Maria Portmann nous conduit dans une petite pièce derrière son bureau, c’est une bibliothèque. Des livres, encore des livres. Ils traitent de l’histoire, des spécificités et de la restauration du patrimoine bâti. On y trouve de tout: des collections d’éditions de monuments spécifiques dans les districts, aux Guides de monuments suisses, en passant par une collection répertoriant les sites d'importance nationale.

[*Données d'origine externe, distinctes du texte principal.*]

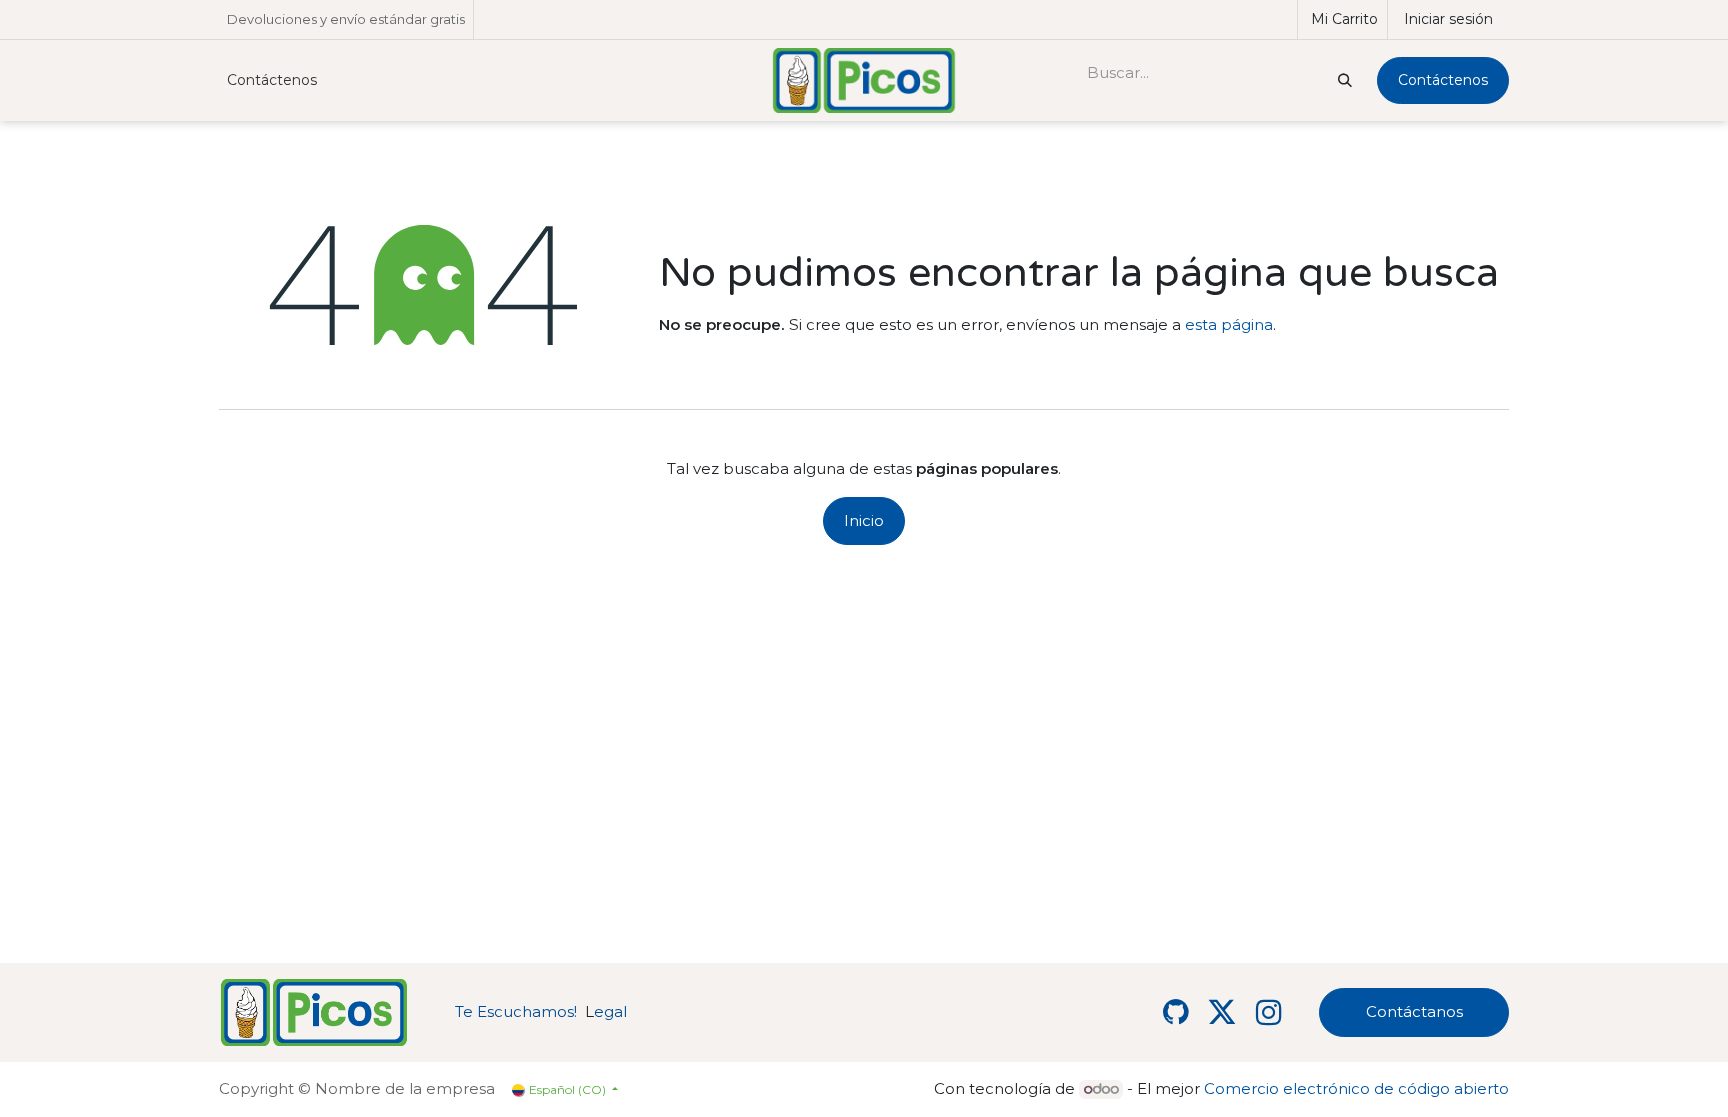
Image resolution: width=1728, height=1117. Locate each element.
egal (606, 1011)
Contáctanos (1414, 1011)
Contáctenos (1443, 80)
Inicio (864, 520)
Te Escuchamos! (516, 1011)
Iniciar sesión (1448, 19)
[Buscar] (1343, 80)
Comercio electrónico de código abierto (1356, 1088)
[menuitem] (272, 80)
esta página (1229, 324)
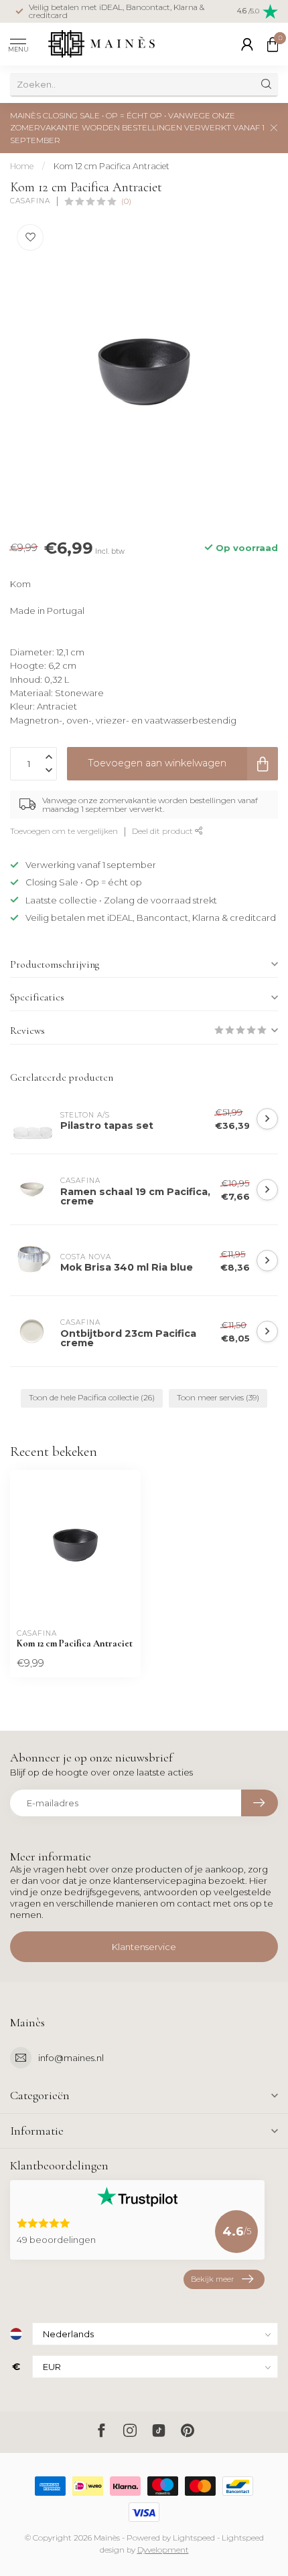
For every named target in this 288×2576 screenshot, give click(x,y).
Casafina (30, 201)
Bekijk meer (212, 2279)
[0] (272, 44)
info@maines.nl (71, 2057)
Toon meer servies (218, 1397)
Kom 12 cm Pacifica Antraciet (111, 166)
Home (21, 166)
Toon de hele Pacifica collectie (92, 1397)
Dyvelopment (163, 2550)
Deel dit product (163, 831)
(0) (126, 201)
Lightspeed (194, 2538)
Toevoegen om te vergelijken (64, 831)
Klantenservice (144, 1946)
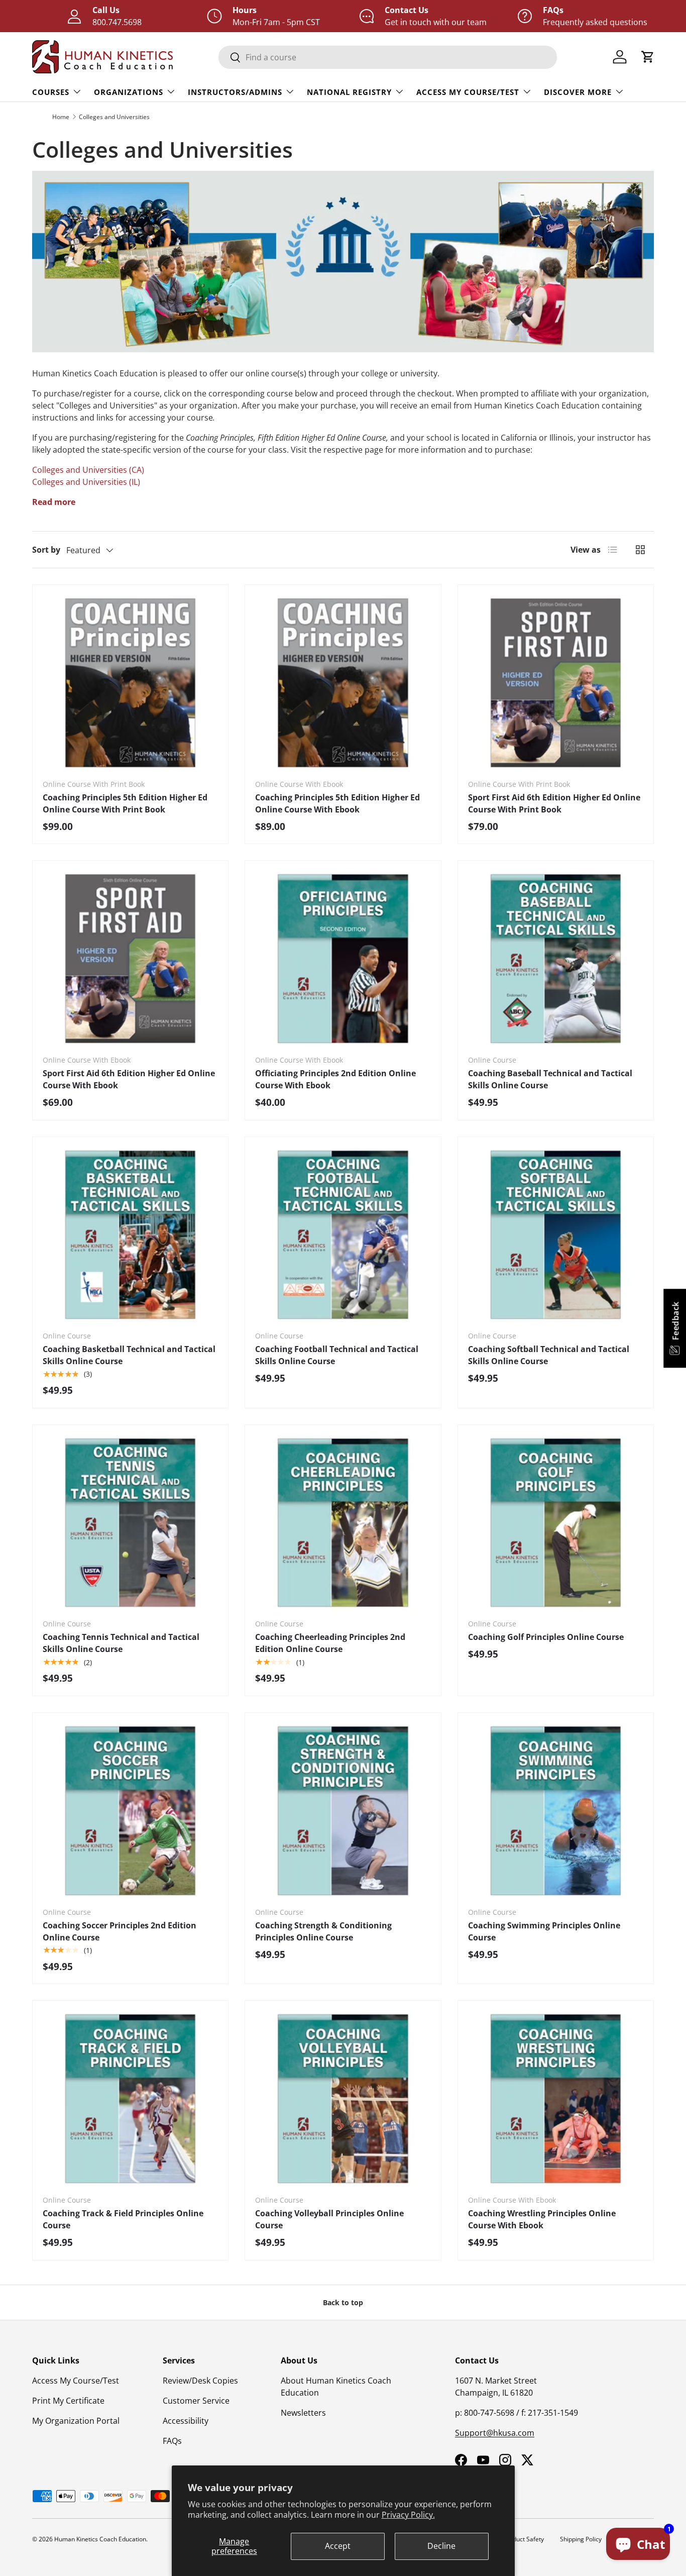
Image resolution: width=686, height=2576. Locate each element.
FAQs (172, 2440)
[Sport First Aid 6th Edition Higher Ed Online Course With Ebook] (130, 958)
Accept (338, 2545)
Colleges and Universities (114, 117)
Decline (441, 2545)
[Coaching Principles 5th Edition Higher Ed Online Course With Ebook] (342, 682)
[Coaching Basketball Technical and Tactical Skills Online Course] (130, 1234)
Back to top (343, 2302)
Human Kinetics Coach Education (100, 2539)
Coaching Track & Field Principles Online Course (123, 2219)
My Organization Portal (76, 2420)
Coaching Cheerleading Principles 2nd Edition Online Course (330, 1643)
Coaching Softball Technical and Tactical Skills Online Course (548, 1355)
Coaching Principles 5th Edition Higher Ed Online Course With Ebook (337, 803)
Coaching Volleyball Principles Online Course (329, 2219)
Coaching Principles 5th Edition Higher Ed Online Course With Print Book (125, 803)
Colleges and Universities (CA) (88, 469)
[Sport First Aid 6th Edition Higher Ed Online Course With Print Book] (555, 682)
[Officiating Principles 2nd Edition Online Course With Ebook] (342, 958)
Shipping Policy (581, 2539)
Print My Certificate (68, 2400)
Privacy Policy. (408, 2514)
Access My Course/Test (467, 92)
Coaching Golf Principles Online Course (546, 1636)
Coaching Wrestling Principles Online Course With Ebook (542, 2219)
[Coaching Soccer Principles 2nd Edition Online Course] (130, 1810)
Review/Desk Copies (200, 2380)
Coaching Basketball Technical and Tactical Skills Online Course (129, 1355)
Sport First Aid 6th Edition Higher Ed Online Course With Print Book (554, 803)
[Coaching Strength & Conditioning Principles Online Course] (342, 1810)
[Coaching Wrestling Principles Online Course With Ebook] (555, 2098)
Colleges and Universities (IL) (86, 481)
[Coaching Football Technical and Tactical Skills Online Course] (342, 1234)
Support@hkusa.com (494, 2432)
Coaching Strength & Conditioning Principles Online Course (323, 1931)
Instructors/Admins (235, 92)
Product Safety (523, 2539)
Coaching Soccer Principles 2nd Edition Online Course (119, 1931)
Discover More (578, 92)
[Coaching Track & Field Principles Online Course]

Mais qu'est-ce qu'un monument, au juste? La conservatrice explique: « Le terme de monument historique s’applique aux édifices et aux ouvrages d’art ayant une importance particulière pour leur époque. Ayant une importance du point de vue de leur emplacement territorial dans un tissu bâti ou dans le paysage, ce sont des témoins significatifs de leur époque du point de vue historique, scientifique, religieux, culturel, social ou ethnographique. On se doit de les préserver par le fait qu’ils conservent une substance historique importante, témoin d’un savoir-faire traditionnel ou scientifique particulier qui se doit d’être valorisé par sa transmission. Il représente ce qu'il y a de plus précieux des époques passées. Cet héritage doit être transmis dans sa substance aux générations futures. En tant que conservateurs des monuments historiques, nous devons donc mettre en valeur le passé et transmettre ces témoignages avec leur mode de construction aux générations futures. Nous sensibilisons le public par les publications et des manifestations ponctuelles. »

En Suisse, la Confédération décide du classement d’un monument historique d’importance nationale, sur proposition des cantons. Il existe ainsi des monuments, des sites et voies historiques d'importance nationale, régionale et communale. Le Pont du Findelbach à Zermatt et le Château Mercier à Sierre sont par exemple des monuments d'importance nationale.

Le Château de Saint-Gingolph , qui est quant à lui classé monument d’importance régionale.

Une carte interactive permet de consulter les sites bâtis classés.

Nous sensibilisons le public par les publications et des manifestations ponctuelles.

Le temps presse! Le soleil est déjà haut dans le ciel. Une réunion est prévue à 10h00 sur la colline de Valère. «Le Bourg fortifié avec l’église de Valère est un monument historique datant des XIIe et XIIIe siècles, classé d’importance nationale. Ce sont les plus importants travaux de restauration jamais opérés sur un monument historique dans notre canton », souligne Maria Portmann pendant notre montée. Le Château de Tourbillon, sur la colline opposée, est lui aussi classé monument d’importance nationale, comme le site naturel qui les entoure. Si ce dernier a subi d’importants dégâts lors du tremblement de terre de 1946, Valère, lui, a bien résisté. Mais pour qu’il continue de traverser les siècles, il doit être restauré. Elle ajoute: «Tout monument doit être restauré un jour ou l’autre et pour éviter sa dégradation, un entretien constant doit être assuré. A Valère, les travaux ont débuté en 1987. » La conservatrice en est responsable depuis son entrée en fonction au Service Immobilier et Patrimoine, il y a cinq ans. En tant que cheffe de projet, avec son adjoint, l’architecte Benoît Coppey, elle assure la coordination entre les différents spécialistes, la gestion des délais ainsi que toute la partie administrative de la restauration. En plus d’assumer les tâches typiques d’une cheffe de projet, elle joue un rôle-clé de conseillère: elle pousse les parties au projet à la réflexion et à la discussion. C’est précisément ce qu’elle va faire lors de la réunion qui nous attend.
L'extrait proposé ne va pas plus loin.